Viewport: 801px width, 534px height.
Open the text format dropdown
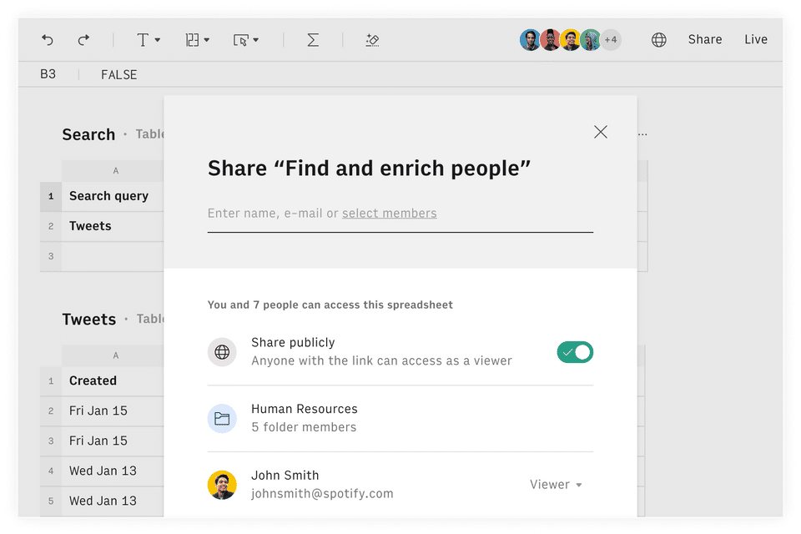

...

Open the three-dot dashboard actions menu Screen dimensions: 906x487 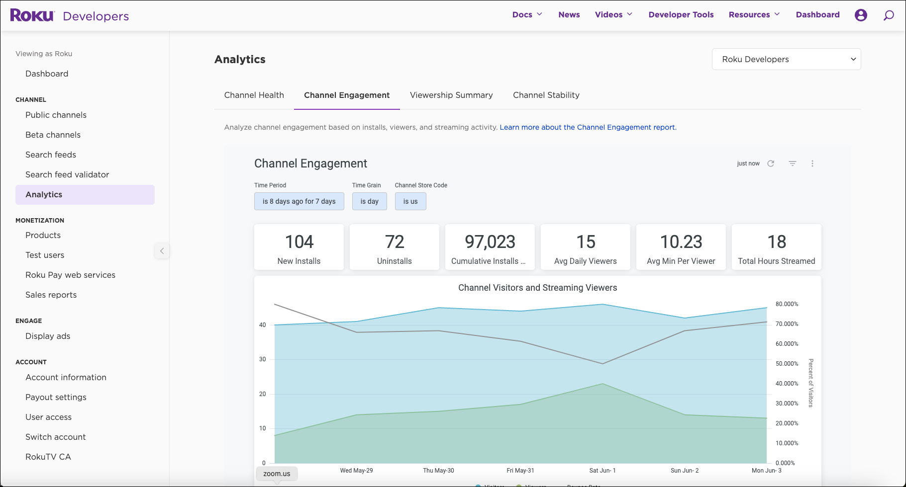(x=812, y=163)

==

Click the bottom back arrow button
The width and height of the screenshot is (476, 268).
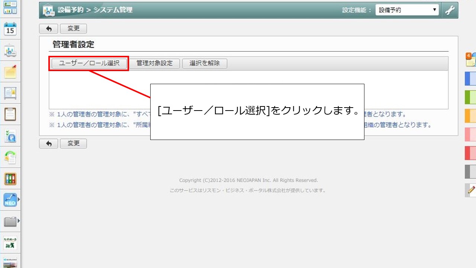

YOUR INSTRUCTIONS: Return exactly, and only, the lines above starting at the line that contains "Viewport: 801px width, 534px height." and ending at the line that contains "Open the text format dropdown".

TASK RESULT:
Viewport: 801px width, 534px height.
Open the text format dropdown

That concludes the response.